Entries for locating words and elements:
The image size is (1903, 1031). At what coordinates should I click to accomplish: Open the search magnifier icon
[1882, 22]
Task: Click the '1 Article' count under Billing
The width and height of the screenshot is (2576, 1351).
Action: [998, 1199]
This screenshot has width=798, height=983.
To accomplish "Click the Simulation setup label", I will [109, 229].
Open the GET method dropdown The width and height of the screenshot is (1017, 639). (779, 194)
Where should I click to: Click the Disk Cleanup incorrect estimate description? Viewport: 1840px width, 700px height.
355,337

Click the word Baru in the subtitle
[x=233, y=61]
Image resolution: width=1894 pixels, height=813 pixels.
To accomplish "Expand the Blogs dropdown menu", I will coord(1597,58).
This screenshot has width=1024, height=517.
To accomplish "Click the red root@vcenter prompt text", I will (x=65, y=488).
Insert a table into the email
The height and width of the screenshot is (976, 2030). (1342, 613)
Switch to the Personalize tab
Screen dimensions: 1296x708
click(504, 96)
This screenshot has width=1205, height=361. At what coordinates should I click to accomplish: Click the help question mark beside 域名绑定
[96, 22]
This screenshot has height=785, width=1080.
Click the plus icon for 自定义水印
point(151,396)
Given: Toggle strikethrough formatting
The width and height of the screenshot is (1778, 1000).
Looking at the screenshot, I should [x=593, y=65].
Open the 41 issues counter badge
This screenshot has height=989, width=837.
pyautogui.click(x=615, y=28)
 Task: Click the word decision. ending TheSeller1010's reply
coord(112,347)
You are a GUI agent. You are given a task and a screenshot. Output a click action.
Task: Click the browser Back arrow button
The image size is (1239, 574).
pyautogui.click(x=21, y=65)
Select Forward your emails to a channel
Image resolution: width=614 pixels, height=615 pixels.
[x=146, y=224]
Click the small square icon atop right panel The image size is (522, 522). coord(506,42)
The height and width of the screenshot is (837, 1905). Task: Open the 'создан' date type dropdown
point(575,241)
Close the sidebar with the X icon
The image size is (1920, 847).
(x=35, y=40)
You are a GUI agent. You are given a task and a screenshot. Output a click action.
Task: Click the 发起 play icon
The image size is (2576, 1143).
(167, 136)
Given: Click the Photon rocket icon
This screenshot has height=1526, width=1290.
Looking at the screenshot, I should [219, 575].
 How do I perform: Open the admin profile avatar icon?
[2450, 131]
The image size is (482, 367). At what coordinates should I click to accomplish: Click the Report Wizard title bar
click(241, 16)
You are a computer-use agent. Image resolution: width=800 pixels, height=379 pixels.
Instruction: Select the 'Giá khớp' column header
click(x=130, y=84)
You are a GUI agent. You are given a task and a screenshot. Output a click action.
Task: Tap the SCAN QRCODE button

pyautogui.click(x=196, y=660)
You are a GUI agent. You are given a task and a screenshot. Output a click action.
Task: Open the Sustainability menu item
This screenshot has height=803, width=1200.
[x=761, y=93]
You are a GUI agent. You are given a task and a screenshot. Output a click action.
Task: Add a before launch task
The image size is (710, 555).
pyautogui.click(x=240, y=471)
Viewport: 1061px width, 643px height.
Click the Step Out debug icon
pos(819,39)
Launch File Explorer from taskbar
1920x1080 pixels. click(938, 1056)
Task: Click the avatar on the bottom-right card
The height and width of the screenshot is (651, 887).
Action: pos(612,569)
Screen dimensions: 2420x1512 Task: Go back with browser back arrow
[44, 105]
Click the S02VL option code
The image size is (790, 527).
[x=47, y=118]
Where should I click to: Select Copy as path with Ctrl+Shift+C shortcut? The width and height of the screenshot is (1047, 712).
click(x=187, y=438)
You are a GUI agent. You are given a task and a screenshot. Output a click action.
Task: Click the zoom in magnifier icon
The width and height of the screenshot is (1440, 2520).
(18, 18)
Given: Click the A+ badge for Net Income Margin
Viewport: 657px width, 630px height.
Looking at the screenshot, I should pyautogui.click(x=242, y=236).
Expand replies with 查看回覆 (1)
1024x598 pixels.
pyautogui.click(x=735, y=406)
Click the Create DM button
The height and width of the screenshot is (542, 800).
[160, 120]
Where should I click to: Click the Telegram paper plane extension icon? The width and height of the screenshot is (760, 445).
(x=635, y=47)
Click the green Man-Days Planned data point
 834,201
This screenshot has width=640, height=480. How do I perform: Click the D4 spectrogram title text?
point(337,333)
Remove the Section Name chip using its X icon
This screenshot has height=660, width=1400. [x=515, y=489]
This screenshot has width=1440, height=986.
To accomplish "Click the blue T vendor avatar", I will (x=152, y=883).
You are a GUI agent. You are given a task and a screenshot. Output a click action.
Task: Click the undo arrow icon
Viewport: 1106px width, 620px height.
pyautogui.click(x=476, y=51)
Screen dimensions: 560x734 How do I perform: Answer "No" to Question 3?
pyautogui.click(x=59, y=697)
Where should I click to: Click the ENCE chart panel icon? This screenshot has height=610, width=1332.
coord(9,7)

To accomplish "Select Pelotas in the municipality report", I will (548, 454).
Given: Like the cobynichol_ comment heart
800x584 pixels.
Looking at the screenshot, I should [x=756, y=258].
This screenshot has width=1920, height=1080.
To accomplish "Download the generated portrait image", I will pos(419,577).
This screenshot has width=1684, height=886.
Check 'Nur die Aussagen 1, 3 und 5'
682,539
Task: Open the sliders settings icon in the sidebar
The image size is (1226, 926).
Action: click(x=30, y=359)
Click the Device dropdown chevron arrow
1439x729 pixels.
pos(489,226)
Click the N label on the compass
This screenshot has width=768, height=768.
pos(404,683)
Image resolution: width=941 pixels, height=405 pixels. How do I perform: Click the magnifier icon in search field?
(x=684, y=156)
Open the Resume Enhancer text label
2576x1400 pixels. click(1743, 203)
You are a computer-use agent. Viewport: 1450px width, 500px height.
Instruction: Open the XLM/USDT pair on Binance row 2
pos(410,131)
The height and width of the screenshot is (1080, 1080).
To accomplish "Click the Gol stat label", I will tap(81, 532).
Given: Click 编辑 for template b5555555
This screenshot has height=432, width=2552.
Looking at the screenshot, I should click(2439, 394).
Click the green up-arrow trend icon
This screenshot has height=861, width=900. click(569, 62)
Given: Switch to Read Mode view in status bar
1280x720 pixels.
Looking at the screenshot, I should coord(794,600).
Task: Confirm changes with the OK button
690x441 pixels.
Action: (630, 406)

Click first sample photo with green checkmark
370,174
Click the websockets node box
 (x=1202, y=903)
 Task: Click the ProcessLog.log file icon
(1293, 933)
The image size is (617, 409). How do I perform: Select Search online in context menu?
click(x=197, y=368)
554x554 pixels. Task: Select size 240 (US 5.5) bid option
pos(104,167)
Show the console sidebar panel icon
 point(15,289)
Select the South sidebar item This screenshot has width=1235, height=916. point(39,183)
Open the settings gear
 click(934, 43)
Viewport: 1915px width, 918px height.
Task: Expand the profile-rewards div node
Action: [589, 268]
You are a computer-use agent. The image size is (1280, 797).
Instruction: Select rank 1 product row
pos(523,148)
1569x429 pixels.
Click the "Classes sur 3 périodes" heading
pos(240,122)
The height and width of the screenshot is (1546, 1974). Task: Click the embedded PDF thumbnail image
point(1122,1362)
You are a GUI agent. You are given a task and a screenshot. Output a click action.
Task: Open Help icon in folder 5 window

Exercise brief:
Copy the records word for word, starting at the line that contains "Click first sample photo with green checkmark" and ending at the end of the records, with both ends included.

Response to the exercise:
Click first sample photo with green checkmark
370,174
Click the websockets node box
 (x=1202, y=903)
 Task: Click the ProcessLog.log file icon
(1293, 933)
The image size is (617, 409). How do I perform: Select Search online in context menu?
click(x=197, y=368)
554x554 pixels. Task: Select size 240 (US 5.5) bid option
pos(104,167)
Show the console sidebar panel icon
 point(15,289)
Select the South sidebar item This screenshot has width=1235, height=916. point(39,183)
Open the settings gear
 click(934, 43)
Viewport: 1915px width, 918px height.
Task: Expand the profile-rewards div node
Action: [589, 268]
You are a computer-use agent. The image size is (1280, 797).
Instruction: Select rank 1 product row
pos(523,148)
1569x429 pixels.
Click the "Classes sur 3 périodes" heading
pos(240,122)
The height and width of the screenshot is (1546, 1974). Task: Click the embedded PDF thumbnail image
point(1122,1362)
You are a GUI agent. You are given a task and a screenshot. Output a click action.
Task: Open Help icon in folder 5 window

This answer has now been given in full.